Gary Chandler, a former state legislator and the current vice president of affairs for the Association of Washington Business (AWB), the equivalent of the Washington state chamber, said that his organization initially opposed legalization. After its passage and marijuana companies began seeking the AWB’s help, Chandler said they couldn’t continue to resist and formed a committee to work with the businesses. It has since worked with marijuana companies in a fight over the regulation of crop smell with state officials.
“As far as employment, we have not seen the sky fall as we thought it would. I think that more employers have good policies, and they went back and looked at them,” he said.
In fact, Chandler said that some manufacturers were surprised to find that some of their best workers turned up positive for marijuana usage. They had to review their workplace policies to ensure that they were up-to-date and what they wanted when dealing with marijuana, with some choosing to administer a second test after a first positive, he said.
The legalization of marijuana has caused a lot of angst for many Washington employers, Chandler said.
“I will tell you in a state where marijuana is legal, it is difficult, especially for law enforcement and in certain manufacturers, to hire somebody when you drug test them,” he said, estimating a third of applicants may be disqualified in a zero-tolerance job.
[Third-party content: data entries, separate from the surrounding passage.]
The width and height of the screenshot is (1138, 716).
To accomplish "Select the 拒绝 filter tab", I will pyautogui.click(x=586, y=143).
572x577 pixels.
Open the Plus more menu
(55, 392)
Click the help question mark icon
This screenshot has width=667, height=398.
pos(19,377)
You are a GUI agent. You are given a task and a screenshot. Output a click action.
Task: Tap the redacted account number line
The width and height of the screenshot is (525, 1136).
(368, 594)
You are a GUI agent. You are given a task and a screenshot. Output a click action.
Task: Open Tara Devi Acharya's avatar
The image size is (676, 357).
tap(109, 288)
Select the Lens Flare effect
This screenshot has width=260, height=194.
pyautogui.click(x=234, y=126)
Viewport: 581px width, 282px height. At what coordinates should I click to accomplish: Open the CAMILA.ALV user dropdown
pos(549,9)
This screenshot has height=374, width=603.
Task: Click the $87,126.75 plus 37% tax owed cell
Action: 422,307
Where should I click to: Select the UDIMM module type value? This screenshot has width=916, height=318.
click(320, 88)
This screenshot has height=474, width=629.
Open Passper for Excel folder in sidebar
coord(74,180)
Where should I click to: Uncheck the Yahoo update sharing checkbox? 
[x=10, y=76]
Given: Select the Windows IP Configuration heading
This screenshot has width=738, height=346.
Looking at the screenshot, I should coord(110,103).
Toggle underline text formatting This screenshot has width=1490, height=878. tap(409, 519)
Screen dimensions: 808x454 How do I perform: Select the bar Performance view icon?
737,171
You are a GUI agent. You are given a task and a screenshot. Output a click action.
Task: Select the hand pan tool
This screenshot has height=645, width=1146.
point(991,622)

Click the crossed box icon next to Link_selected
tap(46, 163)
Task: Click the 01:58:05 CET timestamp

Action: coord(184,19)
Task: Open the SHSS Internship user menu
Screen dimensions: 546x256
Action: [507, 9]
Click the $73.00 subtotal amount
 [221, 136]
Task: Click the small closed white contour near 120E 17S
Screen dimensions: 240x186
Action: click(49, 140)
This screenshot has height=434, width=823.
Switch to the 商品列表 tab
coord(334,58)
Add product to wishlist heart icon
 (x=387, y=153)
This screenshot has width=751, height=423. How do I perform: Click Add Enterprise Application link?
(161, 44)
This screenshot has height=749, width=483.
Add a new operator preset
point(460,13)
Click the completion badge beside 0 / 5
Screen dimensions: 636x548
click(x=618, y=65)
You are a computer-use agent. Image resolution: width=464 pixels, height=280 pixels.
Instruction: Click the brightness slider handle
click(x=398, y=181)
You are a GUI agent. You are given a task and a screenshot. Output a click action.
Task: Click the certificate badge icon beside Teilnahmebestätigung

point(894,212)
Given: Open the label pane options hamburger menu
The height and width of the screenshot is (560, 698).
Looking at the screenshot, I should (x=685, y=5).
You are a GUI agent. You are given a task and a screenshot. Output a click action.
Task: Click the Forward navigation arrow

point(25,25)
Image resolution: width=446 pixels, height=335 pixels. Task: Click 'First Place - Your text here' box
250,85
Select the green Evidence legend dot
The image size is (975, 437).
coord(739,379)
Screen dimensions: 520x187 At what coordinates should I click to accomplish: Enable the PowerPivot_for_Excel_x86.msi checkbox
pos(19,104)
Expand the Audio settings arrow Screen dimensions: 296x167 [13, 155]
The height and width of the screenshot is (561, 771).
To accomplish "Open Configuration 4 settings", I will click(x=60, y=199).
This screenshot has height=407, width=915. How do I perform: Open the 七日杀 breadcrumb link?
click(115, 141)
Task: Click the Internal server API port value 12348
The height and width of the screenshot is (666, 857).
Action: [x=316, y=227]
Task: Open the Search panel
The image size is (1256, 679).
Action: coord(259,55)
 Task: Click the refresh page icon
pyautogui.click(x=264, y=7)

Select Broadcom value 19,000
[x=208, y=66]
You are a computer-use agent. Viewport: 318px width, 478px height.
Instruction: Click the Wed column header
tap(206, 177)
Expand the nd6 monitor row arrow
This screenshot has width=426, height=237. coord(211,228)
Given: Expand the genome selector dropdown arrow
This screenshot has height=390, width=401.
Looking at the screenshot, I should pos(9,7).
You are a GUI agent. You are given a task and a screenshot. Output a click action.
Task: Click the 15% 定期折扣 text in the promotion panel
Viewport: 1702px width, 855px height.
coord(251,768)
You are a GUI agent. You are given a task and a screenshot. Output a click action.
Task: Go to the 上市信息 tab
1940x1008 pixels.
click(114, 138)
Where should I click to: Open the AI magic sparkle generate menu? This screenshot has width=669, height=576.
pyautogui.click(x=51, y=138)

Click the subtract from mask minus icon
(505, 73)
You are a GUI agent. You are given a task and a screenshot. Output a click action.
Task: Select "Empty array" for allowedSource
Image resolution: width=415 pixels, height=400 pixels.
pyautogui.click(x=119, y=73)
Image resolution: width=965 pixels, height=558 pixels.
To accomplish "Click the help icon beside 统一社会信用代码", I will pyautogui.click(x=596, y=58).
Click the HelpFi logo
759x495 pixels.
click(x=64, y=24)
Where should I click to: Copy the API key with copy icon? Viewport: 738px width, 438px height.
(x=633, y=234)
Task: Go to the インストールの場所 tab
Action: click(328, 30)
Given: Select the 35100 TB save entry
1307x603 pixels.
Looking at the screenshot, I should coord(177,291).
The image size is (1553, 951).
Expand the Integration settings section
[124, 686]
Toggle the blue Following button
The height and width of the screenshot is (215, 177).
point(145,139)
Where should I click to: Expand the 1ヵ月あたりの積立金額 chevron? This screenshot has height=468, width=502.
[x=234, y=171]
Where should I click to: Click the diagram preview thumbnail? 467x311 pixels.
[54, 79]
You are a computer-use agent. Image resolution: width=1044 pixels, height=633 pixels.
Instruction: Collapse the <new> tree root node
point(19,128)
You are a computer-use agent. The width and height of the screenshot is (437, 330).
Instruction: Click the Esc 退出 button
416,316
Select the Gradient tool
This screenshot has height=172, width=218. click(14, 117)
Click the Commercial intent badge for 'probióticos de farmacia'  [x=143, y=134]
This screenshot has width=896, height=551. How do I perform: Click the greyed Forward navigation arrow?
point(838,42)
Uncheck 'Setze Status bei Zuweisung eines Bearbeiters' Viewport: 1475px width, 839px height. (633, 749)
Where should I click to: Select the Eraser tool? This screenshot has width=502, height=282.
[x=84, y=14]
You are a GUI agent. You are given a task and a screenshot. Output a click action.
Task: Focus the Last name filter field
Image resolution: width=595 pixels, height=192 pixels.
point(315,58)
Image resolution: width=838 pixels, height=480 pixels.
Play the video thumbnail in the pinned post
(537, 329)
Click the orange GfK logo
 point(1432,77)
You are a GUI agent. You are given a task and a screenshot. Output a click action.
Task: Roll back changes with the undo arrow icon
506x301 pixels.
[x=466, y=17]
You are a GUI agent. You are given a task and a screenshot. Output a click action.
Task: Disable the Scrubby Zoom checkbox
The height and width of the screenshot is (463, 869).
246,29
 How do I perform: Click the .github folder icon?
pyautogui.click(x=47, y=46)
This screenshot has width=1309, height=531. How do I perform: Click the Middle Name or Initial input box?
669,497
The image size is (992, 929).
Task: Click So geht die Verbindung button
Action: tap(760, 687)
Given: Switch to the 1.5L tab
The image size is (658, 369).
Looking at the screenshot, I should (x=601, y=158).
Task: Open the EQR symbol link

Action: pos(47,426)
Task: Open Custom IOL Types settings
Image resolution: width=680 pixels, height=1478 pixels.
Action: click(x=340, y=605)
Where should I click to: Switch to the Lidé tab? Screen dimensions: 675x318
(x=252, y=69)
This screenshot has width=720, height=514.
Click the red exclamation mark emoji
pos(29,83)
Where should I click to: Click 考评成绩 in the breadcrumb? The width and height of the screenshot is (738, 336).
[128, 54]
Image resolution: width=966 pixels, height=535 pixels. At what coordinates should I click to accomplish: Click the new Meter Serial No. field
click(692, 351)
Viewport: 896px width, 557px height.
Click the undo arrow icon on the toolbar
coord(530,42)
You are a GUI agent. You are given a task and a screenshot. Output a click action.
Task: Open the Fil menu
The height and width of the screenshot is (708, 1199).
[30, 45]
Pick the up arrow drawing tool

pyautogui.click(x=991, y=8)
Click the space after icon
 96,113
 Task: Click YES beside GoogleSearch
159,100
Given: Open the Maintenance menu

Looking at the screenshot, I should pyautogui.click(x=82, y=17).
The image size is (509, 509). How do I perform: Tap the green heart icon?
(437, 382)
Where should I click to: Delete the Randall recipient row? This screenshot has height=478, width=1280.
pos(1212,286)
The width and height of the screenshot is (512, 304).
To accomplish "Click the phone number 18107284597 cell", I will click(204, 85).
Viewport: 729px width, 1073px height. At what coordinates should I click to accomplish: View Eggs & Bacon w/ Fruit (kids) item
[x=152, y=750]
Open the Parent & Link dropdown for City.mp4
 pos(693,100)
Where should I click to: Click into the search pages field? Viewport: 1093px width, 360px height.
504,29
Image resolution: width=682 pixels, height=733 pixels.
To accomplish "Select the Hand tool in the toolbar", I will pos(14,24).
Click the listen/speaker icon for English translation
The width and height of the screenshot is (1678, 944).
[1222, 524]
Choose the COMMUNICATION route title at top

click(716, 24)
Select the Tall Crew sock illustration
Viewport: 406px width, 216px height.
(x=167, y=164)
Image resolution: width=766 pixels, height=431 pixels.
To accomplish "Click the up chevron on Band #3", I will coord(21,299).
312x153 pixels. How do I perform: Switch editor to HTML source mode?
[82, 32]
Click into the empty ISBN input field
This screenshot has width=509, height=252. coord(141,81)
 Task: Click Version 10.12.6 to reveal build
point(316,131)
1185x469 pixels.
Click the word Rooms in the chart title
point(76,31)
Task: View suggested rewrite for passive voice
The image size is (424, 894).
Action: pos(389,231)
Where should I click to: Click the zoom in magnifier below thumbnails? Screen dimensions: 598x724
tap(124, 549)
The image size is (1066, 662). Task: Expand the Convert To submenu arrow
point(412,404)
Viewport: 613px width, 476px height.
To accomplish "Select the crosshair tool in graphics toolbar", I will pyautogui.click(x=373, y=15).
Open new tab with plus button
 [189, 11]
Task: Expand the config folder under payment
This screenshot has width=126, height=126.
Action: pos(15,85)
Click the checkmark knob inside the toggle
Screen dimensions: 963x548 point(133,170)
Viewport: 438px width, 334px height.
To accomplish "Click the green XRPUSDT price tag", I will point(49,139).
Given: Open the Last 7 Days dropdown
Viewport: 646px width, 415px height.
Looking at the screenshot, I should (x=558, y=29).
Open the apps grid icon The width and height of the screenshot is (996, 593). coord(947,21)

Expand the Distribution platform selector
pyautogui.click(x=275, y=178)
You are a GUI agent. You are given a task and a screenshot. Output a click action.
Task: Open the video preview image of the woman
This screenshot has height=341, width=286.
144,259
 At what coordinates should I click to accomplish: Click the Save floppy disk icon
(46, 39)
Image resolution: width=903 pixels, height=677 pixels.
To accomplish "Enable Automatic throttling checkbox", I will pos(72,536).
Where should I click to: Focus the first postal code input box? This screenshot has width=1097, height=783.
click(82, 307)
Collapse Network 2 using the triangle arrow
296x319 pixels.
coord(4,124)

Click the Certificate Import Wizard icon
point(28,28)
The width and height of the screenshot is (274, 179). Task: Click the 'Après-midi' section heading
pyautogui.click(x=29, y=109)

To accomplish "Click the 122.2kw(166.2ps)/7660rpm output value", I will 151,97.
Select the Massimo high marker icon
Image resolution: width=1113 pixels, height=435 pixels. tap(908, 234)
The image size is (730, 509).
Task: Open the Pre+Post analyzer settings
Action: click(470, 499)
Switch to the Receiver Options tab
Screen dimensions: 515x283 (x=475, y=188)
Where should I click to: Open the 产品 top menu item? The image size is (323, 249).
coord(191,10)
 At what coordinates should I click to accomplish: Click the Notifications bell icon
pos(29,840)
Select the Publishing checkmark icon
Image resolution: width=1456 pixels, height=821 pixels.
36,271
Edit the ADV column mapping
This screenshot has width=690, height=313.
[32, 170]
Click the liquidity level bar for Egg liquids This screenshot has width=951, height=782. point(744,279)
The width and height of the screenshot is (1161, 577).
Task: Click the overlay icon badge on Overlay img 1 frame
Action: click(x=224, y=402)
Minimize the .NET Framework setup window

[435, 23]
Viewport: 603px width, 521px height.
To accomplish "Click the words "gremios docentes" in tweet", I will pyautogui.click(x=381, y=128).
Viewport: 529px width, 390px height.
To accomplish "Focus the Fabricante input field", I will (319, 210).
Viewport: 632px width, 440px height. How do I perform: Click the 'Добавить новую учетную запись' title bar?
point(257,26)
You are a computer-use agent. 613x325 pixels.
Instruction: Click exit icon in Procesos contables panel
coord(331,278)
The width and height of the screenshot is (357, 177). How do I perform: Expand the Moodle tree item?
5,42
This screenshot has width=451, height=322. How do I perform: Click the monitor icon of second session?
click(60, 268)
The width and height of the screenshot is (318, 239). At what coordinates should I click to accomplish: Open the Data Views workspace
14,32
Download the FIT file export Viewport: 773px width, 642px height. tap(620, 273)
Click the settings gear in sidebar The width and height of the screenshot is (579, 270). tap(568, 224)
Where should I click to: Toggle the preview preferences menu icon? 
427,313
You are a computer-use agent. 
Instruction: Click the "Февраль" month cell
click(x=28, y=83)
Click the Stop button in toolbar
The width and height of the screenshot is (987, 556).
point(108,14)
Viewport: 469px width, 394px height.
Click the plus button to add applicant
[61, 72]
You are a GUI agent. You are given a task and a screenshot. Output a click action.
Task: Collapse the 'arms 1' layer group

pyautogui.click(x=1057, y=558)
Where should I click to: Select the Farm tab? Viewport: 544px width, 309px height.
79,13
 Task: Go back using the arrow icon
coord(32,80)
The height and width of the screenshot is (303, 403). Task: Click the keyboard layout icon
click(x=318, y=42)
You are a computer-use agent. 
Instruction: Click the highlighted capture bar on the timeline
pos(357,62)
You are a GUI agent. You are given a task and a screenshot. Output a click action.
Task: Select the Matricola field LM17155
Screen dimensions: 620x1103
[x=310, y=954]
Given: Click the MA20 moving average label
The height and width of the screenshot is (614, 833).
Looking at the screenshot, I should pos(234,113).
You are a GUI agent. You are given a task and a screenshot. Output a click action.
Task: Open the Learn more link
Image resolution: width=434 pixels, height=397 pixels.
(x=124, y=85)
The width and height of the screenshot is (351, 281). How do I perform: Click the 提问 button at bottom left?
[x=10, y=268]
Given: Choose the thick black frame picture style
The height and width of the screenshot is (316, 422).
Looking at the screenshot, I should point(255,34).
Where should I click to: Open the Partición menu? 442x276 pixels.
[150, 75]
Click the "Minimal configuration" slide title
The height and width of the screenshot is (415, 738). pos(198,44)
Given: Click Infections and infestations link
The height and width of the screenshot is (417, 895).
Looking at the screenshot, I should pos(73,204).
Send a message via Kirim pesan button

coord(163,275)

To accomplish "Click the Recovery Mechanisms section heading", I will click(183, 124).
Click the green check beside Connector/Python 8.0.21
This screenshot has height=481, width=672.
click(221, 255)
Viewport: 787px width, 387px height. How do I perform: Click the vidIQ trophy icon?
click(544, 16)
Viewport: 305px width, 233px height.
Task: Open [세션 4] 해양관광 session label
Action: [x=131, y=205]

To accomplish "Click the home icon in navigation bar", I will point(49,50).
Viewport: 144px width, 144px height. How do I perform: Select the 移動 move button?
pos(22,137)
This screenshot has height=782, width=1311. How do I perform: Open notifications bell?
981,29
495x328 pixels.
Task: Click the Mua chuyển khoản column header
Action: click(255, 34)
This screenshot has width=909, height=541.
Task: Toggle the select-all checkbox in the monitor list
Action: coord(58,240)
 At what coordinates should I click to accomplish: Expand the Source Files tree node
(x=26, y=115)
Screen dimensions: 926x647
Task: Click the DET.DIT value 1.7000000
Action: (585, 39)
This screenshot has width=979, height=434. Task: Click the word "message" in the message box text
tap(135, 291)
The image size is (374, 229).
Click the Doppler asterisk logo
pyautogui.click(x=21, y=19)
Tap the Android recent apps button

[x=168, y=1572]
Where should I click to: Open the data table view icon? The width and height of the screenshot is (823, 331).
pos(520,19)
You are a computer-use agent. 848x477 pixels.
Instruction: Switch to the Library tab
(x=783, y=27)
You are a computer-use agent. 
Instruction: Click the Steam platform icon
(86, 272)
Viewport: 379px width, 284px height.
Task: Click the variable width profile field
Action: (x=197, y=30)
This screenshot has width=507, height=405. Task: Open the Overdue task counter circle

Kevin Sabet, a senior drug policy adviser in the Obama administration and the founder of Smart Approaches to Marijuana (SAM), an evidence-based marijuana policy advocacy organization, noted that the marijuana sold today in legalized states is very different from the joints of the ‘60s heydays.
“Today’s marijuana is not just a plant, it’s something a lot stronger,” he said, noting the potency in some edible or smokable products today can be as high as 99% tetrahydrocannabinol (THC), the psychoactive substance of the drug.
Science hasn’t caught up to the new high-grade marijuana either, as most long-term studies have been done on much lower levels of the drug, he noted.
“When we talk about the revenues from marijuana legalization which we hear about all the time. We rarely talk about the other side of the ledger, which is the cost,” Sabet said, noting that New York recently touted proposed revenues that would equal less than 1% of its annual budget in its legalization push.
Chandler agreed that costs were often unappreciated but noted that marijuana tax revenues have steadily climbed in Washington, now eclipsing $1 billion annually. When he asked Washington’s state economist where the increasing sales were coming from, the answer was pretty blunt: Baby boomers rediscovering the drug or trying it for the first time.
All of the experts agreed that Delaware leaders should communicate with officials in states that have legalized marijuana and think proactively about how to regulate the industry if they choose to move forward.
“When you’re looking at it from a legal perspective, the devil is in the details,” O’Connell noted.